§ Problem description
Starting at the line that contains "PEROU Lima (173, 2404)" and ending at the line that contains "Voir les préférences (500, 2531)", the lines below are to be given again exactly, with nothing added.

(Saved entries)

▼

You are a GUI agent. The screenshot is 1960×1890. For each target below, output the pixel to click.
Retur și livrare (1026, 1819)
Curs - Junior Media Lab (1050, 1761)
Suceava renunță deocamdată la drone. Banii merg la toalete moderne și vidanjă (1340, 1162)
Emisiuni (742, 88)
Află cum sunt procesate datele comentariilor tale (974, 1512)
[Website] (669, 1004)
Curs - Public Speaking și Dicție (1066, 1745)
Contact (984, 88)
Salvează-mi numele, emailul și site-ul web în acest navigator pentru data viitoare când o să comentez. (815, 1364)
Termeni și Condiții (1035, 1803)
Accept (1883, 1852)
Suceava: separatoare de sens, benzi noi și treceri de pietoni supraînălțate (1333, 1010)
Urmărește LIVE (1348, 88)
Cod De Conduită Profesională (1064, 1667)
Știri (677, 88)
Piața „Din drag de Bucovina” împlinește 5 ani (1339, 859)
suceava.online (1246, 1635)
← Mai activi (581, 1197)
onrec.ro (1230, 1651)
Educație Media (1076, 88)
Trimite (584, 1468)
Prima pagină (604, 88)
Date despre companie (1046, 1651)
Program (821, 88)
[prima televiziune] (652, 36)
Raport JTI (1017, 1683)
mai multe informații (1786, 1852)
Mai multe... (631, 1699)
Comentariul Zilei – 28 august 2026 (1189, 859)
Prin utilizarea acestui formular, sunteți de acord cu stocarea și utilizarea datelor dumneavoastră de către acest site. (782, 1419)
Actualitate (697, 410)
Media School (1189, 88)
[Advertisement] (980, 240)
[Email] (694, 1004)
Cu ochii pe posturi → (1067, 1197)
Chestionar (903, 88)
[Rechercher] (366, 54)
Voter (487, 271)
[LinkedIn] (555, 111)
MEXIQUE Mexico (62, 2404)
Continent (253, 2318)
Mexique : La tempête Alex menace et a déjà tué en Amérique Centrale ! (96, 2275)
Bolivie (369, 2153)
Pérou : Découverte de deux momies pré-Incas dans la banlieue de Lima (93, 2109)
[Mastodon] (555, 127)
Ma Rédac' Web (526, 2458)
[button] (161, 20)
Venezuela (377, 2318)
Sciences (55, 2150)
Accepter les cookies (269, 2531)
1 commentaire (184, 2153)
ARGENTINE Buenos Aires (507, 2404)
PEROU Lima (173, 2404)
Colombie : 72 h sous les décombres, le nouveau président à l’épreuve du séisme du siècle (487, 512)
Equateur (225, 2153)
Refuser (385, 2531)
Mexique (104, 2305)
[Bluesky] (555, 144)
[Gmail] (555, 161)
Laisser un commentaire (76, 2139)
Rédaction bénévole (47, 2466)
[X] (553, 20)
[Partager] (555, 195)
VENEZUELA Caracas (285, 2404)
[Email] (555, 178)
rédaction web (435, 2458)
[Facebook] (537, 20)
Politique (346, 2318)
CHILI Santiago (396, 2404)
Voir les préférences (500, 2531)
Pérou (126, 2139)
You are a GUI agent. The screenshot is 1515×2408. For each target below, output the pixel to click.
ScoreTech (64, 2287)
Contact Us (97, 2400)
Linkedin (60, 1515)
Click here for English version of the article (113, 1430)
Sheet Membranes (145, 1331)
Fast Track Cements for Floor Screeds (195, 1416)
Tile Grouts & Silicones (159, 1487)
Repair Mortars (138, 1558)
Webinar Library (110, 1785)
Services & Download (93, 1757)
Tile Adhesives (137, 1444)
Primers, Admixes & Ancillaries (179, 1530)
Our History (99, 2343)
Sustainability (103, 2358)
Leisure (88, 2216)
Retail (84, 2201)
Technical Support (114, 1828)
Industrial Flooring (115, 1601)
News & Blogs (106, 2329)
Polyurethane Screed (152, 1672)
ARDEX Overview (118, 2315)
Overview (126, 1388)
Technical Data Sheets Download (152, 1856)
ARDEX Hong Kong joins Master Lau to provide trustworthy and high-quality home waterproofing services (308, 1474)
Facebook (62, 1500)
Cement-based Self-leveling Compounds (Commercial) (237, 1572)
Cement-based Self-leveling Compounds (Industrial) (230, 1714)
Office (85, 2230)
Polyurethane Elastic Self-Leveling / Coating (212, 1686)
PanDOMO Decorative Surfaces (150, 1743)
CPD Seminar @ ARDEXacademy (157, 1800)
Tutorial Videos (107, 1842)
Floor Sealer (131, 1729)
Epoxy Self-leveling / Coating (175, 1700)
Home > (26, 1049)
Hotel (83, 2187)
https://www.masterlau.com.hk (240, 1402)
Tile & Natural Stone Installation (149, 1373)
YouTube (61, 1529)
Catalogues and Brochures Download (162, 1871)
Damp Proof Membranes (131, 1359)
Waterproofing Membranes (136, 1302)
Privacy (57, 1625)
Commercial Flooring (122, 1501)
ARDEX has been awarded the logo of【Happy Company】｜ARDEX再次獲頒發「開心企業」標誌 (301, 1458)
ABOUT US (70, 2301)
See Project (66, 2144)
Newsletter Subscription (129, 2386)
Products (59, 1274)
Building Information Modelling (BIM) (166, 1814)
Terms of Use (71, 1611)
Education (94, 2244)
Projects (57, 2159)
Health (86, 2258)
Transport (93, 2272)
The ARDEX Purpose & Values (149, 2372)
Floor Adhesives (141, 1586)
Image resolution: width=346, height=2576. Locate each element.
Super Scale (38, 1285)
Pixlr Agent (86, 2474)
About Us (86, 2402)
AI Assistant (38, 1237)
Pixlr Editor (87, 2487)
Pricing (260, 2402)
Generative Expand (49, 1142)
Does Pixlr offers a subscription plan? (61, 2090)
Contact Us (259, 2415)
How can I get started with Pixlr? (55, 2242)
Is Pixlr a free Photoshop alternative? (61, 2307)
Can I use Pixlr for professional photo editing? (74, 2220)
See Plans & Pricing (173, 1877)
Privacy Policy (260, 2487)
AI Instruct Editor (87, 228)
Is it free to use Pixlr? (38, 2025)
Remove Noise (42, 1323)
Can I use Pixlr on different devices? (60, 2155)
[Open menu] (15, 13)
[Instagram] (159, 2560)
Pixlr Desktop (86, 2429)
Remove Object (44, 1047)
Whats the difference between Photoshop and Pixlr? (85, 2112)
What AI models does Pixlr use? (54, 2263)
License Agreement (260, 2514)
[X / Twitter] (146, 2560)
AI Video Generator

▲

§ The answer
PEROU Lima (173, 2404)
Colombie : 72 h sous les décombres, le nouveau président à l’épreuve du séisme du siècle (487, 512)
Equateur (225, 2153)
Refuser (385, 2531)
Mexique (104, 2305)
[Bluesky] (555, 144)
[Gmail] (555, 161)
Laisser un commentaire (76, 2139)
Rédaction bénévole (47, 2466)
[X] (553, 20)
[Partager] (555, 195)
VENEZUELA Caracas (285, 2404)
[Email] (555, 178)
rédaction web (435, 2458)
[Facebook] (537, 20)
Politique (346, 2318)
CHILI Santiago (396, 2404)
Voir les préférences (500, 2531)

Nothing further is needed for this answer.